**What to work on**
Repeat the entries below line for line, without changing a single character.

**Entries supplied**
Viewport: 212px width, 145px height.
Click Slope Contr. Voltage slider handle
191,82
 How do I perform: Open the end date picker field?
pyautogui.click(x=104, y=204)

**Finished exercise**
Viewport: 212px width, 145px height.
Click Slope Contr. Voltage slider handle
191,82
 How do I perform: Open the end date picker field?
pyautogui.click(x=104, y=204)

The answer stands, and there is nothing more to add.